Set task —
Format everything in the data from the line containing "Screen dimensions: 732x414" down to the line containing "Action: tap(708, 346)", both included, as a JSON list of strings with one string per line and blank lines skipped. Leave the pictures out.

Data rows —
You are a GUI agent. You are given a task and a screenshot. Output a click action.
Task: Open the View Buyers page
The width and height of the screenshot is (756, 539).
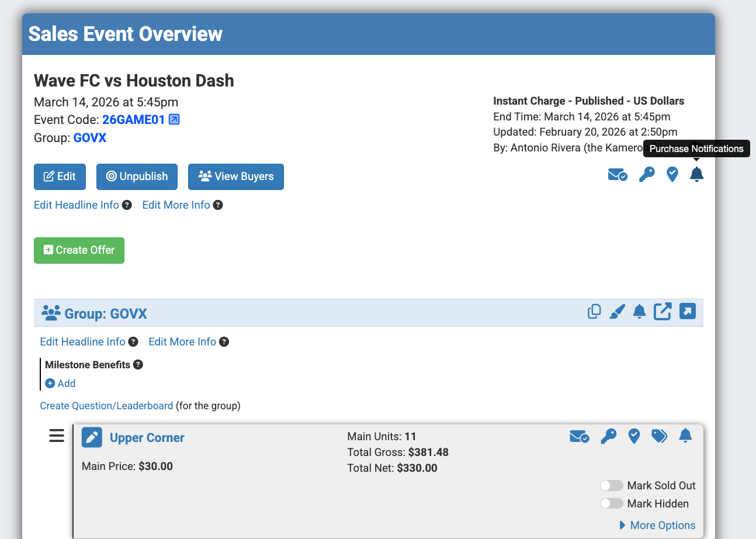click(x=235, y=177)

==

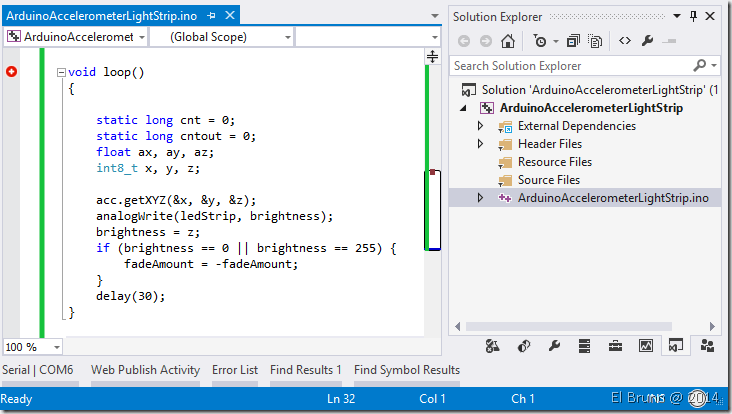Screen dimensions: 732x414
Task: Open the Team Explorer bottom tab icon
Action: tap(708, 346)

Reply to the exercise —
[
  "Screen dimensions: 732x414",
  "Task: Open the Team Explorer bottom tab icon",
  "Action: tap(708, 346)"
]